EXERCISE DIRECTIONS:
Reproduce the entire listing below line for line, leaving out the pictures.

DATA FOR PROCESSING:

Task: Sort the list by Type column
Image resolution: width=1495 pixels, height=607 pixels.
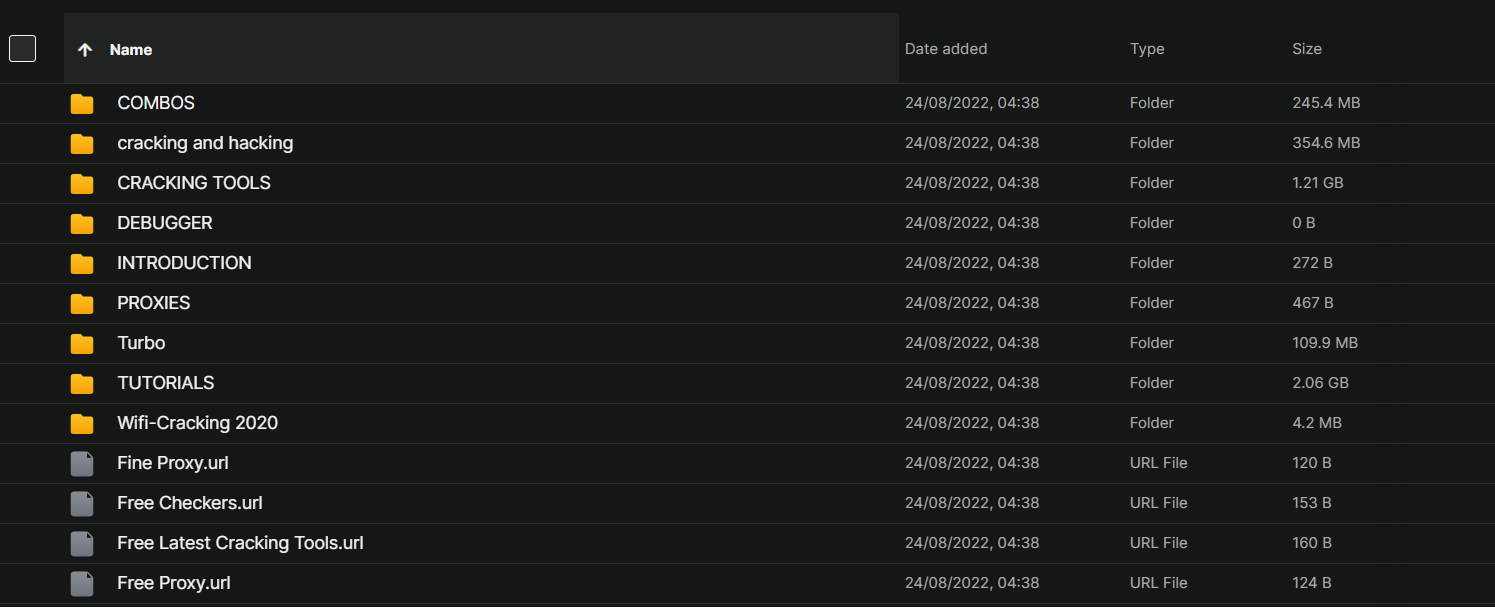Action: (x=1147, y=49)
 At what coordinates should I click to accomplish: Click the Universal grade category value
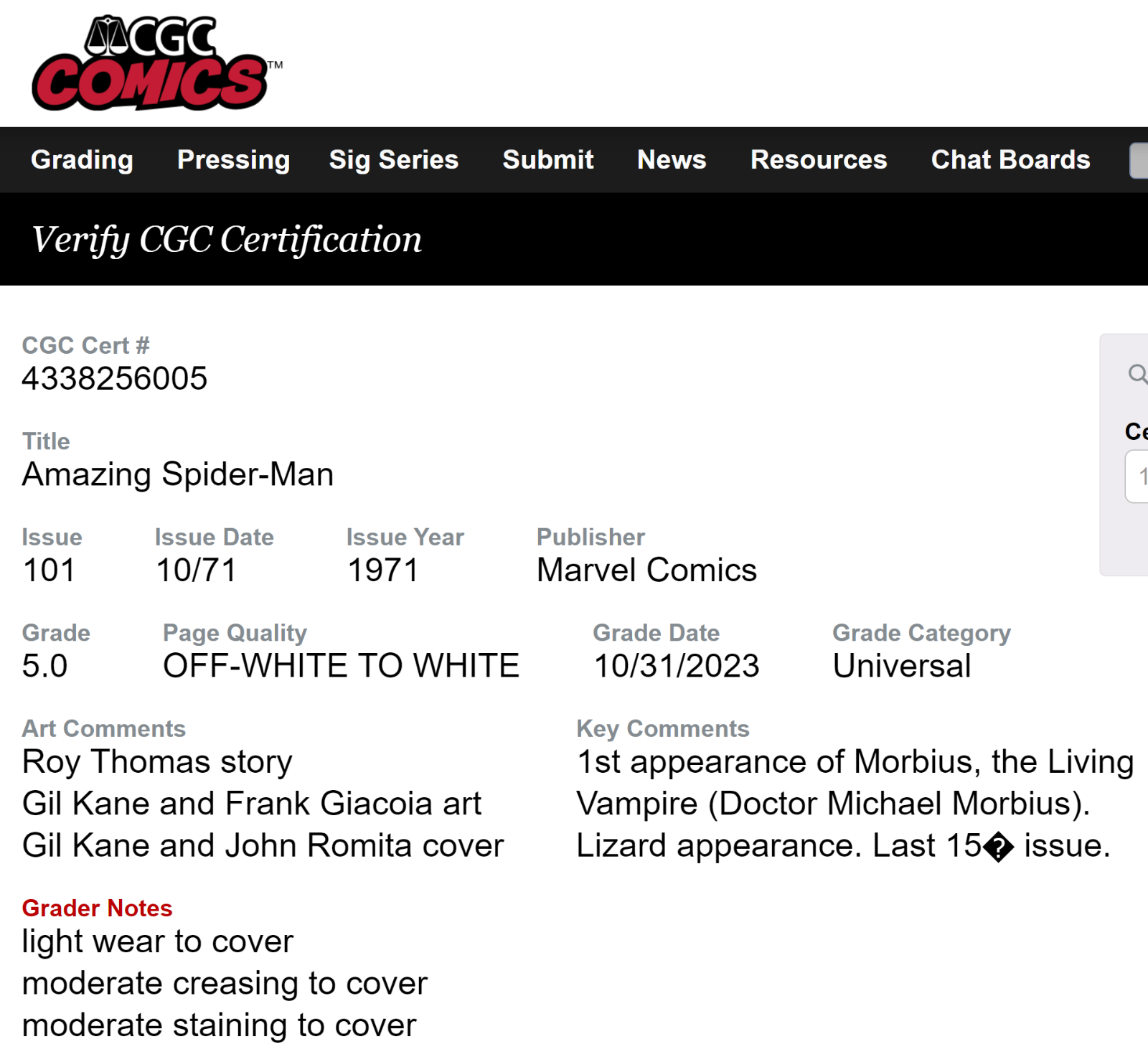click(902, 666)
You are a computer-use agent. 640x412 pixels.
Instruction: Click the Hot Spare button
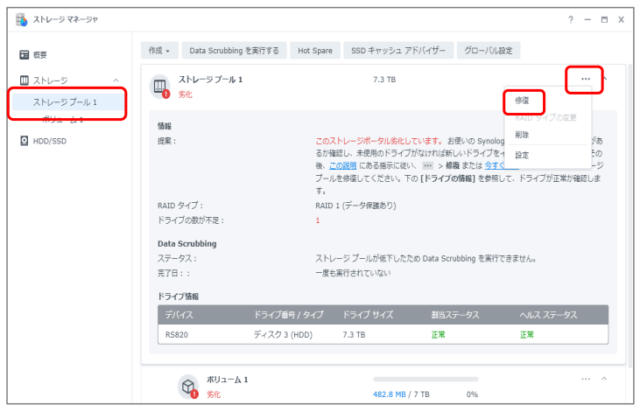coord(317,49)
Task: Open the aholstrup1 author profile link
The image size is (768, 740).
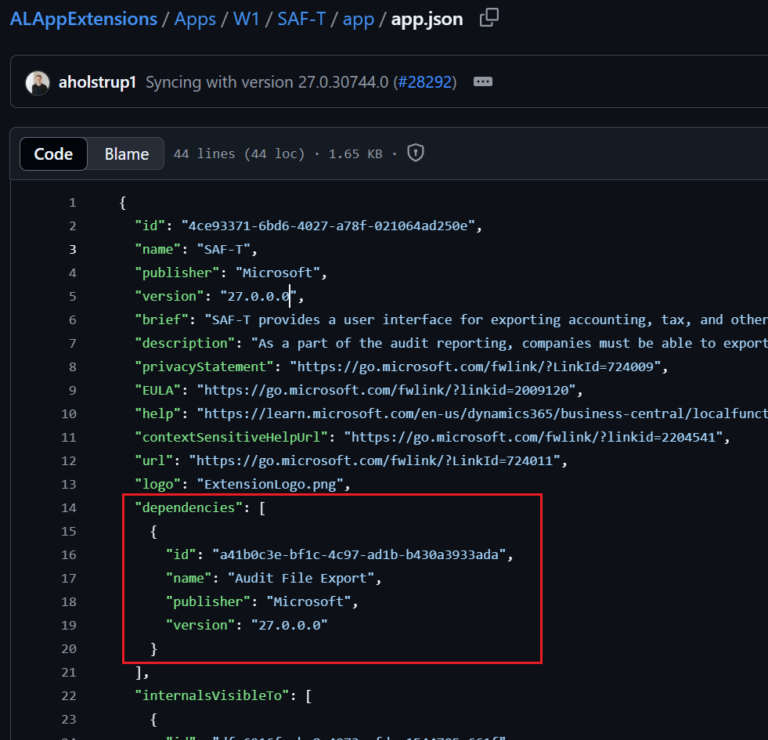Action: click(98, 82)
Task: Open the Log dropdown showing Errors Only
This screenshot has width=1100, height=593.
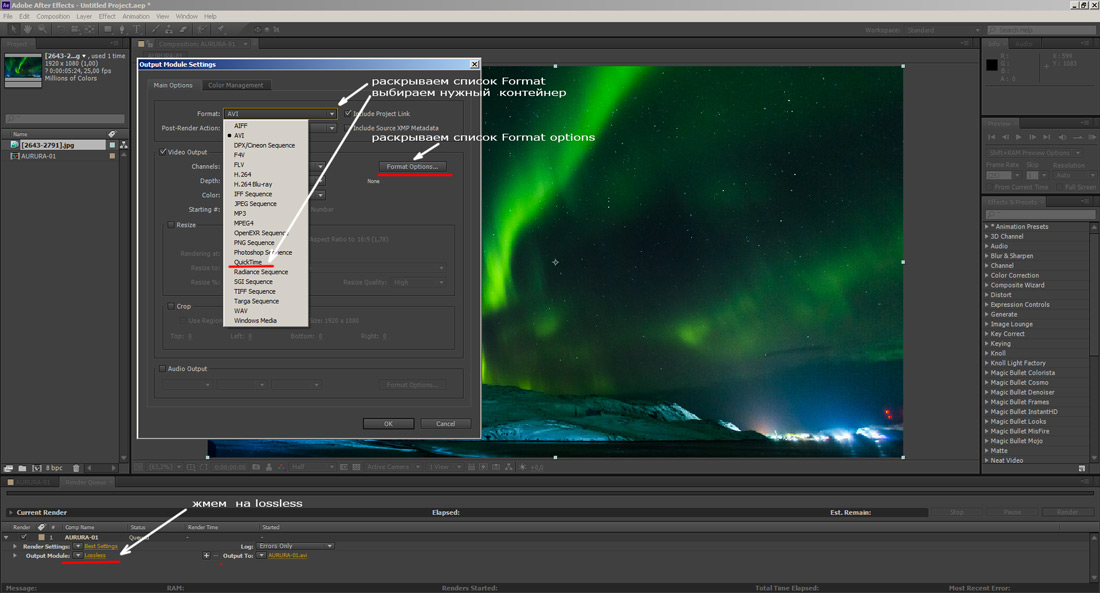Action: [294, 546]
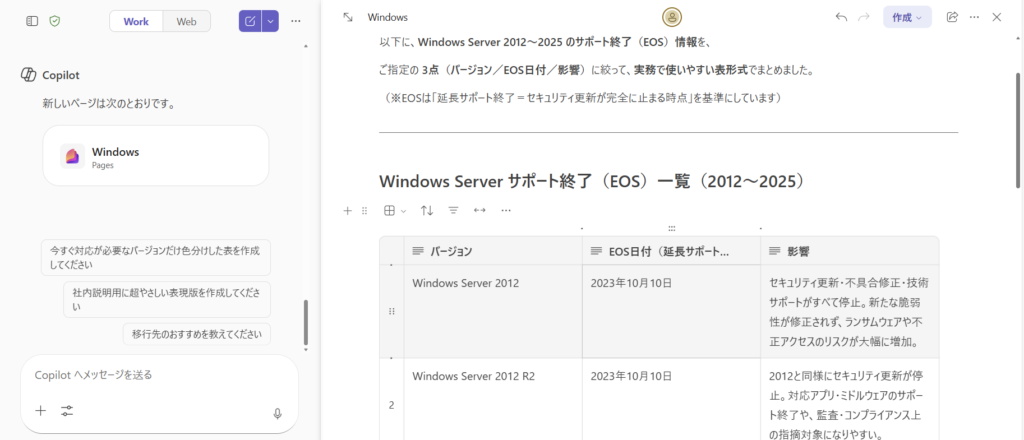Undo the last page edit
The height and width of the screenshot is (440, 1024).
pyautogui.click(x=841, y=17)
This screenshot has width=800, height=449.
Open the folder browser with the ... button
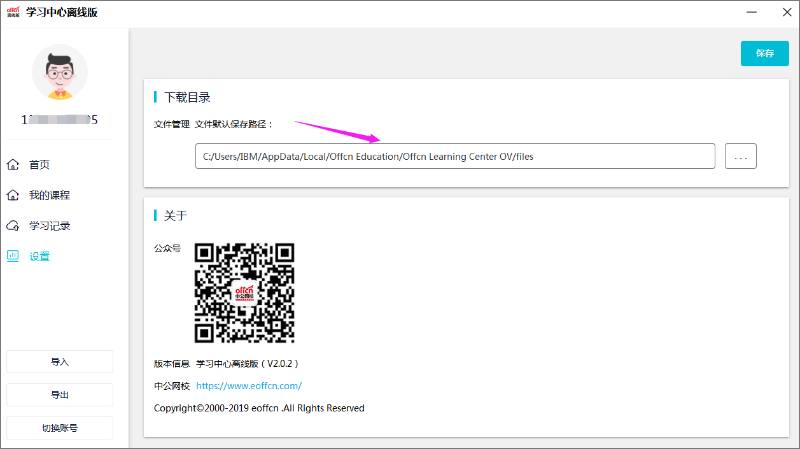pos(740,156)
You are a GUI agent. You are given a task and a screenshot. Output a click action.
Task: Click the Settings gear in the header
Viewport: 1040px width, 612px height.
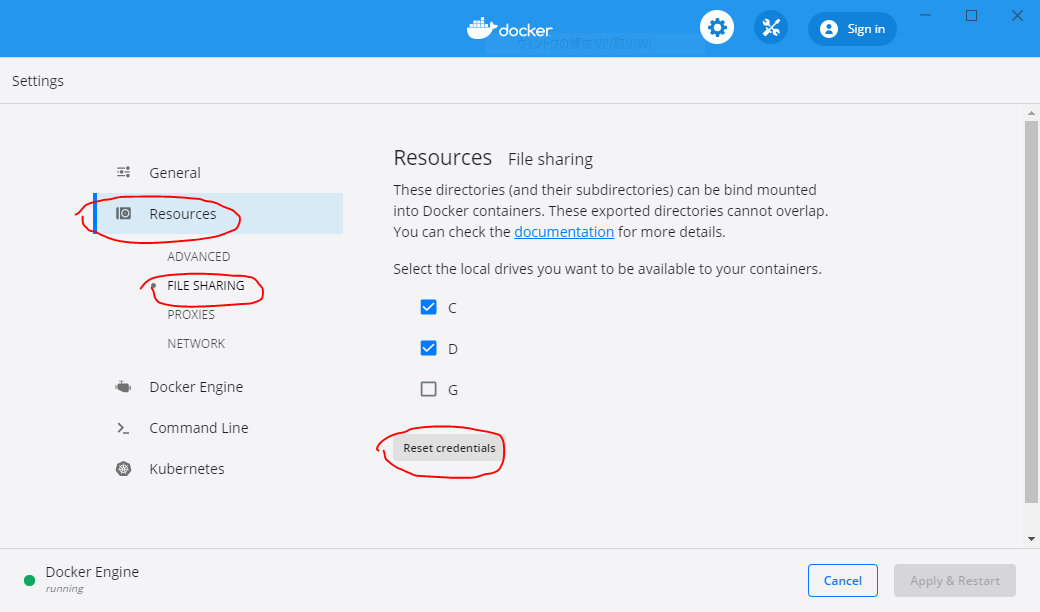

SOLUTION TO THE EXERCISE:
Task: Sort the list by Type column
Image resolution: width=1495 pixels, height=607 pixels.
Action: (x=1147, y=49)
 At what coordinates should I click to accomplish: Click the Universal grade category value
click(902, 666)
You are a computer-use agent. 640x412 pixels.
Instruction: Click the Hot Spare button
coord(317,49)
Task: Open the aholstrup1 author profile link
The image size is (768, 740).
Action: click(98, 82)
Task: Open the Log dropdown showing Errors Only
This screenshot has width=1100, height=593.
Action: [294, 546]
Undo the last page edit
The height and width of the screenshot is (440, 1024).
pyautogui.click(x=841, y=17)
This screenshot has width=800, height=449.
Open the folder browser with the ... button
pos(740,156)
You are a GUI agent. You are given a task and a screenshot. Output a click action.
Task: Click the Settings gear in the header
Viewport: 1040px width, 612px height.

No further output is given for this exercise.